**What needs to be done**
Word for word, restate all of the entries.

**Available data**
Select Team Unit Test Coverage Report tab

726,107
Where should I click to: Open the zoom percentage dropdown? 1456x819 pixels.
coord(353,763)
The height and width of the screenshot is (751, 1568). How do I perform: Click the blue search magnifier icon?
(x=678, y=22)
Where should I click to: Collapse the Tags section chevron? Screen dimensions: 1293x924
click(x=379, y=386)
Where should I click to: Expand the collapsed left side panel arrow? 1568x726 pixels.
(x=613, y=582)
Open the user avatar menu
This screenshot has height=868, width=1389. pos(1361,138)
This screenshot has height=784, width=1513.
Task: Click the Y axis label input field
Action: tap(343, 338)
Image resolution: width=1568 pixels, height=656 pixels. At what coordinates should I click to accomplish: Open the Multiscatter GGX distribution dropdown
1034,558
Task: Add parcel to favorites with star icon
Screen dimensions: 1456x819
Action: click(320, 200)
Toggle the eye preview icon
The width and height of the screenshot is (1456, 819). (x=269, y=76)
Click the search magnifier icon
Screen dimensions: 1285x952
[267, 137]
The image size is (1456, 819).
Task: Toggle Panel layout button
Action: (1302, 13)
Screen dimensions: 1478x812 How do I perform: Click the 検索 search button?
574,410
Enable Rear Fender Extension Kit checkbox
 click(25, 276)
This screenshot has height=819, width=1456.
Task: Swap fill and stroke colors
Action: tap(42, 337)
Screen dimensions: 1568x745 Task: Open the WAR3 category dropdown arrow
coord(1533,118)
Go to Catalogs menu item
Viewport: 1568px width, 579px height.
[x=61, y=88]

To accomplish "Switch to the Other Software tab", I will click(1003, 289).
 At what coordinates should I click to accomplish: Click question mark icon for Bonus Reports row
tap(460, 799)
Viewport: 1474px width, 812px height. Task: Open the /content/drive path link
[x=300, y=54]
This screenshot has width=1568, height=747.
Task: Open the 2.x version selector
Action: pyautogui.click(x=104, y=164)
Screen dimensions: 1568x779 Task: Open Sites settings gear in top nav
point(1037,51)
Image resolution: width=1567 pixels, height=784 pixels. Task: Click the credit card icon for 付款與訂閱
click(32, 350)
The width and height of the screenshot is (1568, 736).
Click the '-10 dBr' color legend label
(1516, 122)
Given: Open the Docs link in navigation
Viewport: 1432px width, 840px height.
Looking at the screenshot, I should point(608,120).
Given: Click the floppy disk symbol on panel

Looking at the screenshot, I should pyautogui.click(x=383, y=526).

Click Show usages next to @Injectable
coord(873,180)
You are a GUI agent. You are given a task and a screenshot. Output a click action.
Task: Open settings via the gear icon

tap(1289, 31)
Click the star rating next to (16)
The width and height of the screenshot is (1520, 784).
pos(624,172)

**Answer to the problem**
Select Team Unit Test Coverage Report tab

726,107
Where should I click to: Open the zoom percentage dropdown? 1456x819 pixels.
coord(353,763)
The height and width of the screenshot is (751, 1568). How do I perform: Click the blue search magnifier icon?
(x=678, y=22)
Where should I click to: Collapse the Tags section chevron? Screen dimensions: 1293x924
click(x=379, y=386)
Where should I click to: Expand the collapsed left side panel arrow? 1568x726 pixels.
(x=613, y=582)
Open the user avatar menu
This screenshot has height=868, width=1389. pos(1361,138)
This screenshot has height=784, width=1513.
Task: Click the Y axis label input field
Action: tap(343, 338)
Image resolution: width=1568 pixels, height=656 pixels. At what coordinates should I click to accomplish: Open the Multiscatter GGX distribution dropdown
1034,558
Task: Add parcel to favorites with star icon
Screen dimensions: 1456x819
Action: click(320, 200)
Toggle the eye preview icon
The width and height of the screenshot is (1456, 819). (x=269, y=76)
Click the search magnifier icon
Screen dimensions: 1285x952
[267, 137]
The image size is (1456, 819).
Task: Toggle Panel layout button
Action: (1302, 13)
Screen dimensions: 1478x812 How do I perform: Click the 検索 search button?
574,410
Enable Rear Fender Extension Kit checkbox
 click(25, 276)
This screenshot has height=819, width=1456.
Task: Swap fill and stroke colors
Action: tap(42, 337)
Screen dimensions: 1568x745 Task: Open the WAR3 category dropdown arrow
coord(1533,118)
Go to Catalogs menu item
Viewport: 1568px width, 579px height.
[x=61, y=88]

To accomplish "Switch to the Other Software tab", I will click(1003, 289).
 At what coordinates should I click to accomplish: Click question mark icon for Bonus Reports row
tap(460, 799)
Viewport: 1474px width, 812px height. Task: Open the /content/drive path link
[x=300, y=54]
This screenshot has width=1568, height=747.
Task: Open the 2.x version selector
Action: pyautogui.click(x=104, y=164)
Screen dimensions: 1568x779 Task: Open Sites settings gear in top nav
point(1037,51)
Image resolution: width=1567 pixels, height=784 pixels. Task: Click the credit card icon for 付款與訂閱
click(32, 350)
The width and height of the screenshot is (1568, 736).
Click the '-10 dBr' color legend label
(1516, 122)
Given: Open the Docs link in navigation
Viewport: 1432px width, 840px height.
Looking at the screenshot, I should point(608,120).
Given: Click the floppy disk symbol on panel

Looking at the screenshot, I should pyautogui.click(x=383, y=526).

Click Show usages next to @Injectable
coord(873,180)
You are a GUI agent. You are given a task and a screenshot. Output a click action.
Task: Open settings via the gear icon

tap(1289, 31)
Click the star rating next to (16)
The width and height of the screenshot is (1520, 784).
pos(624,172)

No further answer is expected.